EXCERPT:
******
Details of difference between amount of the valuation done at the time of onetime settlement and the valuation done while taking loan from the banks or financial institutions along with the reasons thereof

There was no one-time settlement done by the Company and hence the details of difference in valuation arising between such one-time settlement and the loan taken from the banks or financial institutions do not arise.

Directors responsibility statement:

During the CIRP period, interim resolution professional/ resolution professional was entrusted with the management of the affairs of the Company. The directors of the Reconstituted Board were entrusted with the management of the affairs of the Company with effect from January 05, 2023. To the best of knowledge and beliefs, the directors of the Reconstituted Board make the following statements in terms of Section 134(3)(c) of the Act: i. in the preparation of the annual accounts for the financial year ended on March 31, 2023, the applicable accounting standards had been followed and no material departures have been made from the same; ii. such accounting policies have been selected and applied consistently and judgments and estimates have been made that are reasonable and prudent so as to give a true and fair view of the state of affairs of the Company at the March 31, 2023 and of the profit / loss of the Company for the year under review; iii. the proper and sufficient care has been taken for the maintenance of adequate accounting records in accordance with the provisions of the Act for safeguarding the assets of the Company and for preventing and detecting fraud and other irregularities; iv. the annual accounts of the Company have been prepared on a going concern basis; v. the internal financial controls were in place and such internal financial controls were adequate and were operating effectively; and vi. the Reconstituted Board has devised proper systems to ensure compliance with the provisions of all applicable laws and that such systems were adequate and operating effectively.

Other disclosures:

No disclosure or reporting is required in respect of the following items as there were no transactions on these items, during the year under review: a. The Company has not issued equity shares with differential rights as to dividend, voting or otherwise; b. The Company has not issued sweat equity shares; c. The Company has not implemented any employee stock option scheme;

d. None of the directors of the Reconstituted Board including additional directors in the capacity of whole-time directors received any remuneration or commission from Companys holding company or from any subsidiaries of the Company; e. There was no revision made in financial statement or the directors report of the Company; f. There has been no change in the nature of business of the Company; g. The Company has not obtained any credit rating of its securities;

Acknowledgements

The Reconstituted Board acknowledge and thanks all the stakeholders of the Company including its employees, customers, shareholders, bankers, vendors, lenders, regulatory and government authorities and stock exchanges for their cooperation and support and look forward to their continued support in future.

By the order of the Board of Directors,

For SIP Industries Limited

Sd/-

Sd/-

Samiayya Arularasan

N.M. Ranganathan

Managing Director

Director

DIN: 09407539

DIN: 06377402

Place: Chennai

Date: December 14, 2023

ANNEXURE I TO THE BOARDS REPORT

Particulars pursuant to Section 197 (12) of the Companies Act, 2013 read with Rule 5(1) of the Companies (Appointment and Remuneration of Managerial Personnel) Rules, 2014, as amended

a) The ratio of the remuneration of each director to the median remuneration of the employees of the Company for the financial year

The CIRP was initiated in respect of the Company under the provisions of the IBC by an order of the Honble NCLT with effect from April 25, 2022. During the CIRP, the powers of the board of directors stood suspended and the management of the affairs of the Company was vested with the interim resolution professional/resolution professional. No remuneration has been paid to any director during the CIRP period.
******
GIVEN RECORDS:
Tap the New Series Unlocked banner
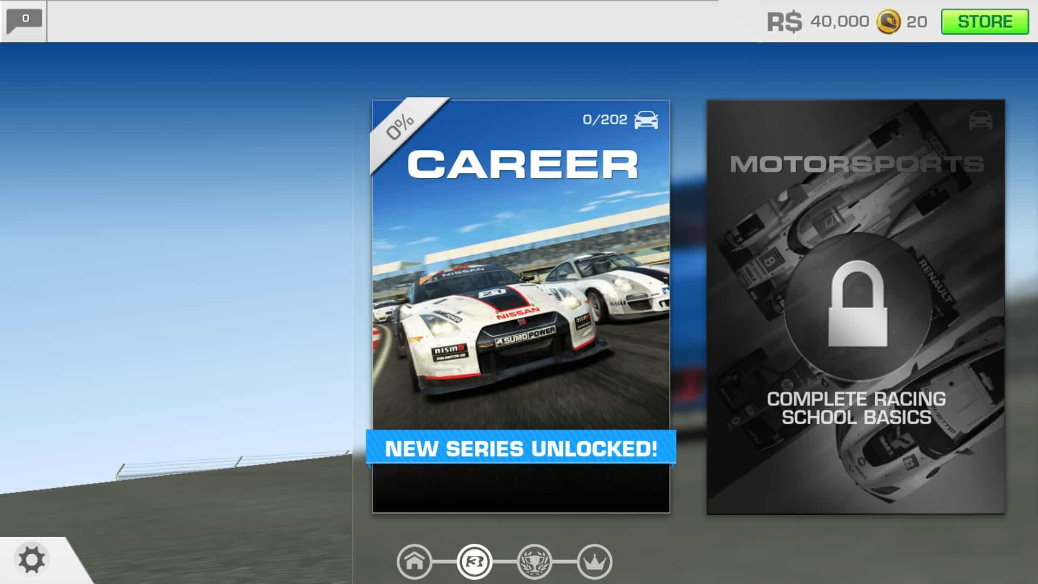 coord(521,448)
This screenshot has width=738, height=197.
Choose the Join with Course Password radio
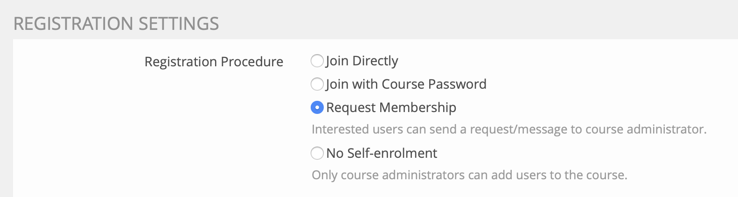coord(317,84)
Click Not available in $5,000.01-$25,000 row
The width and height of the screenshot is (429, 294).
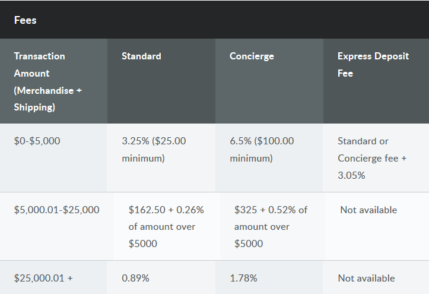pyautogui.click(x=368, y=210)
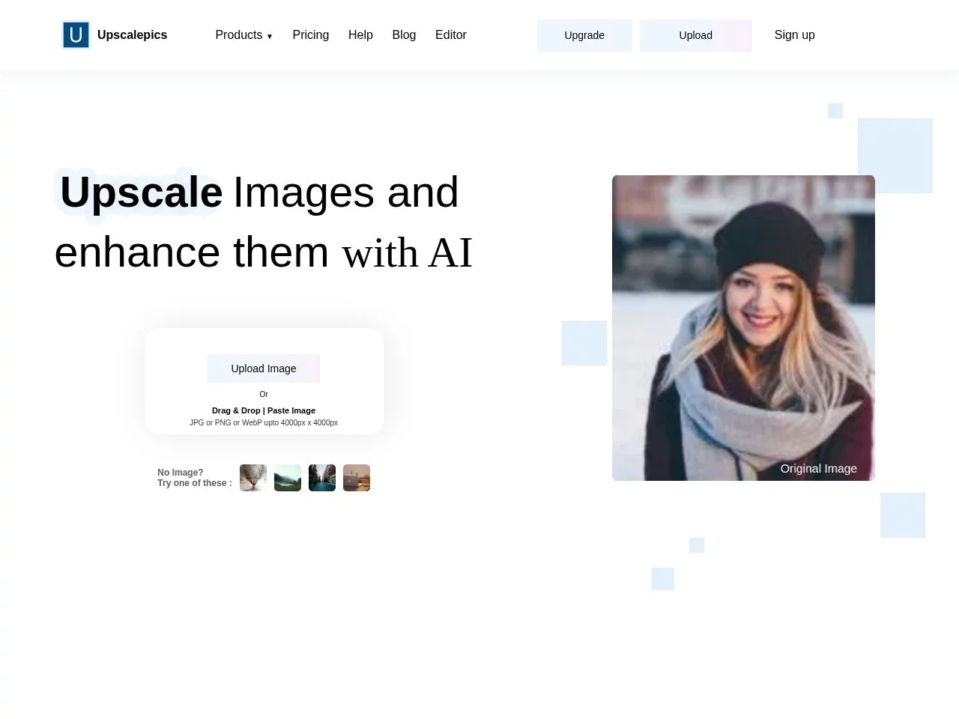Expand the dropdown arrow beside Products
Screen dimensions: 959x719
[x=270, y=36]
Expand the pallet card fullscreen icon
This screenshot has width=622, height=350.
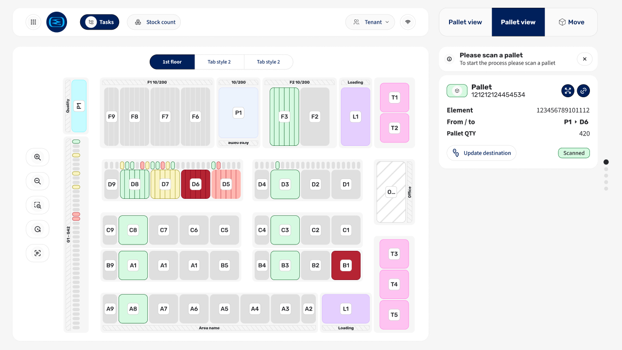click(568, 91)
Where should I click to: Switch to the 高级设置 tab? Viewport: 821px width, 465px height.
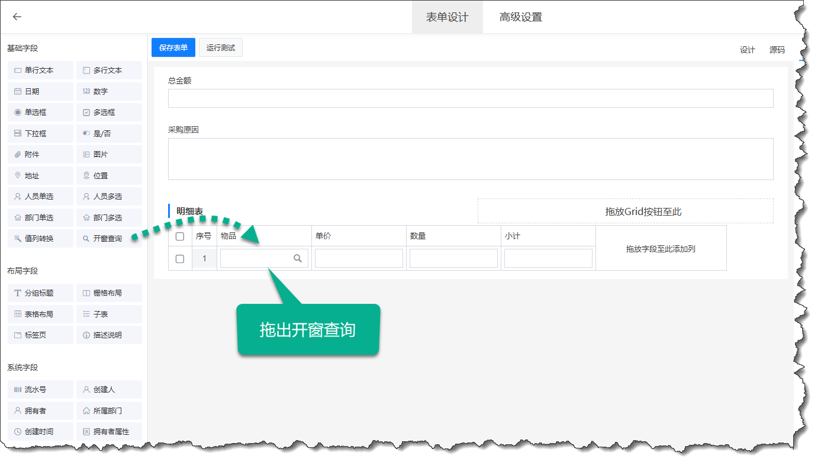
******
DESCRIPTION OF THE TASK: Retype the portion of the board report excerpt above starting at "Date: December 14, 2023" and ending at "the CIRP period.", with no changes.

WRITTEN REPLY:
Date: December 14, 2023

ANNEXURE I TO THE BOARDS REPORT

Particulars pursuant to Section 197 (12) of the Companies Act, 2013 read with Rule 5(1) of the Companies (Appointment and Remuneration of Managerial Personnel) Rules, 2014, as amended

a) The ratio of the remuneration of each director to the median remuneration of the employees of the Company for the financial year

The CIRP was initiated in respect of the Company under the provisions of the IBC by an order of the Honble NCLT with effect from April 25, 2022. During the CIRP, the powers of the board of directors stood suspended and the management of the affairs of the Company was vested with the interim resolution professional/resolution professional. No remuneration has been paid to any director during the CIRP period.